Find the position of a single non-matching character between two strings

To find the position of a single non-matching character between two strings:

s1 = "part1_Z_part2.txt"
s2 = "part1_Y_part2.txt"

ix = findfirst([!=(c[1],c[2]) for c in zip(s1,s2)])

Is there a simpler way to write findfirst without creating the temporary vector? Is there a better way?

1 Like

Maybe the definition of simple can be discussed, if plain old for loop are an option, then the following code works, is readable and doesn’t allocate. (But it is not a one-liner :wink: )

function firstdiff(s1, s2)

  if length(s1) != length(s2)
    return min(length(s1), length(s2)) + 1
  end

  for (i,(c1,c2)) in enumerate(zip(s1,s2))
    if c1 != c2
      return i
    end
  end

  return 0 
end

(Oh, I just noted your profile name, so it wasn’t a beginner question. For sure that solution was obvious to you anyway :see_no_evil: )

2 Likes

It is definitely better and it is simple, but not simpler.

1 Like

Ok, I have an obscure, (not simple), non-allocating one…
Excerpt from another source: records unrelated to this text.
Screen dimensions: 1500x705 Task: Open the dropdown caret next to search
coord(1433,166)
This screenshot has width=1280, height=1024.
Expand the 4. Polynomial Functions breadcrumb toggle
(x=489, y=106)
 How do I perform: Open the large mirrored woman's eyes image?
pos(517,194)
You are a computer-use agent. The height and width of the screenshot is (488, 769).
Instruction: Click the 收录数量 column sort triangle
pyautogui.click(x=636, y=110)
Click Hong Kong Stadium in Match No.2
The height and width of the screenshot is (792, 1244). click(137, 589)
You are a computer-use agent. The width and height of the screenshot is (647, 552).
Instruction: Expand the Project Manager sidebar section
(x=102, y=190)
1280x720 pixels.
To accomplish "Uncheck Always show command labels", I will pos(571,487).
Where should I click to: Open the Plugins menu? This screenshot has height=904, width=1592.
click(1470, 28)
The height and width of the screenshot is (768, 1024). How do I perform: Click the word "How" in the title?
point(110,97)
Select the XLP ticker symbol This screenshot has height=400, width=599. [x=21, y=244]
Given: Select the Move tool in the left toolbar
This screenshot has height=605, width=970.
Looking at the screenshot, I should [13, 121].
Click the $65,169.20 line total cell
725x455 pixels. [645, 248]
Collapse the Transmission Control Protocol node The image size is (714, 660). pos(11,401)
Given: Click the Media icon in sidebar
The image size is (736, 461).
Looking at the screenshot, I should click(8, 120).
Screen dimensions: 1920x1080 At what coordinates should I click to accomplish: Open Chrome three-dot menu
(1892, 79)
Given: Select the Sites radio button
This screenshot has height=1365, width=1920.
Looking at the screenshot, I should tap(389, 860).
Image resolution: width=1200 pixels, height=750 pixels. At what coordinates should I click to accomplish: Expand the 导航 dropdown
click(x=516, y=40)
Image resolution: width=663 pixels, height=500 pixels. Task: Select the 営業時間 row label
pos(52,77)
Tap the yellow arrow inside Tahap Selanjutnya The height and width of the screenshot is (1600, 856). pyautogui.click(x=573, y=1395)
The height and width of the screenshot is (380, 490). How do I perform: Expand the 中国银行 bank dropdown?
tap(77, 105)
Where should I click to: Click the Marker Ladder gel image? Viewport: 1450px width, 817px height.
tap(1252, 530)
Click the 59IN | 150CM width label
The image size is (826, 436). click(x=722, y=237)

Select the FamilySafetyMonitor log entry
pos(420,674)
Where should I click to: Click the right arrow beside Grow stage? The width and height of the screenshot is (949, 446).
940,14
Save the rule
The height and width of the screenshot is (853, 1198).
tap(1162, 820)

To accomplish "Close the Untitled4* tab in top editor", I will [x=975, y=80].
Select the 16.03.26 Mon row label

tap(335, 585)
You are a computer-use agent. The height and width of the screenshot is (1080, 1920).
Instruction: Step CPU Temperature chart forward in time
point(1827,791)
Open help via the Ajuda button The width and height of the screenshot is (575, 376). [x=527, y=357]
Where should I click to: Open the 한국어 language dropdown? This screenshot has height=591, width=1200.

minimum( (a==b) ? typemax(Int64) : i for (i,(a,b)) in enumerate(zip(s1,s2)) )

:smiley: [It’s somehow surprisingly funny/difficult to find a good one-liner given how simple the question is.]

1 Like

No access to computer here, but does it work with a generator instead of an array comprehension? I suspect it requires indexing, though.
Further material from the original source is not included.